▶ **Belge Metni**:

◇ ◇ ◇

2000 yılının aralık ayında kar tanelerine kan bulaşmıştı. Aralık’tı ! Zemheriydi. Kandı, zulümdü, ölümdü payımıza düişen. Zemheriye inat, gelincik kızılı düşlerimiz bir bahar dalı olup ısıttı yüreğimizi.
İronik bir şekilde « Hayat Dönüş Operasyon »u adı verilen operasyonda onlarca siyasi tutsak hayattan koparılmıştı. O süreçte Zehra Ümraniye cezaevindeydi, ben ise Nevşehir cezaevindeydim. Zehra ile hiç karşılaşmamıştım. Geçen hafta bu direniş çadırında oturum hakkı için süresiz açlık grevine başladığını öğrendiğimde, onu ziyaret ettiğimde tanışma fırsatım oldu. Paris’in 10. Bölgesi’nde yani bizim mahalledeydi direniş çadırı. Zehra gülen gözleriyle karşıladı, öyle içten ve samimi…
Yaşamı direnişlerle geçen, gazeteci ve devrimci aktivist Zehra Kurtay, Strasbourg St. Denis metrosunun başında kurulmuş küçük bir çadırda, o narin bedenini bir kez daha açlık grevine yatırarak sürdürüyor direnişini. 3 Temmuz’dan beri açlık grevinde. 2000 yılında, “Hayata Dönüş” adı verilen ama onlarca tutsağın ölümüne neden olan 19 Aralık hapishane katliamında, Ümraniye Cezaevi’nde açlığa yatırmıştı bedenini. Hapishane sürecinden sonra birçoğumuz gibi yurtdışına çıkmak zorunda kalanlardan. Şu an yasal hakkı olan oturum hakkı elinden alındığı ve sömürge ülkelerden birine gönderilmek istendiği için açlık grevinde. Zehra’nın talebi, oturum hakkının geri verilmesi ve üçüncü bir ülkeye gönderilme kararının iptal edilmesi.

◇ ◇ ◇

▶ **Kayıtlar**:
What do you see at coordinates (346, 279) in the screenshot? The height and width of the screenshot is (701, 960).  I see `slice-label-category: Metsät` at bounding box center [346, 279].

◇ ◇ ◇

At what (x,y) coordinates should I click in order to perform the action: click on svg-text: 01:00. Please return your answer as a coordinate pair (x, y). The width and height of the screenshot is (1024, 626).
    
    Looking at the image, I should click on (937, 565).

◇ ◇ ◇

▶ **Görev**:
Zehra Kurtay'ın açlık grevini konu alan metnin, son cümlesinden sonra gelecek devamını yazınız. Kayıtlar, metinle ilgisi bulunmayan ayrı bir malzemedir.

▶ **Çözümlü Alıştırma**:
Zehra, direnişin o kendine özgü güzelliğini barındırıyor gözlerinde. Zehra’yı her ziyaret ettiğimde, onunla yaptığım sohbetler ne çok şey öğretiyor bana.. Ondan dinliyorum sokakta yaşayan insanların öykülerini. Yıllardır gelip geçerim o sokaklardan lakin bilmezdim orada, sokaklarda yaşayan insanların hayat hikayesini. Zehra’nın direniş çadırına neredeyse her gün uğruyorum. Zehra ve arkadaşları büyük bir içtenlikle karşılarken gelen ziyaretçileri, sohbetlerde kelimelerin hayatı anlamlandırdığı bir yolculuğa çıkıyorsun adeta… Sözcükler nehirlerde birleşen dereler gibi birbirine ulaşırken, insan insanda buluyor kendini.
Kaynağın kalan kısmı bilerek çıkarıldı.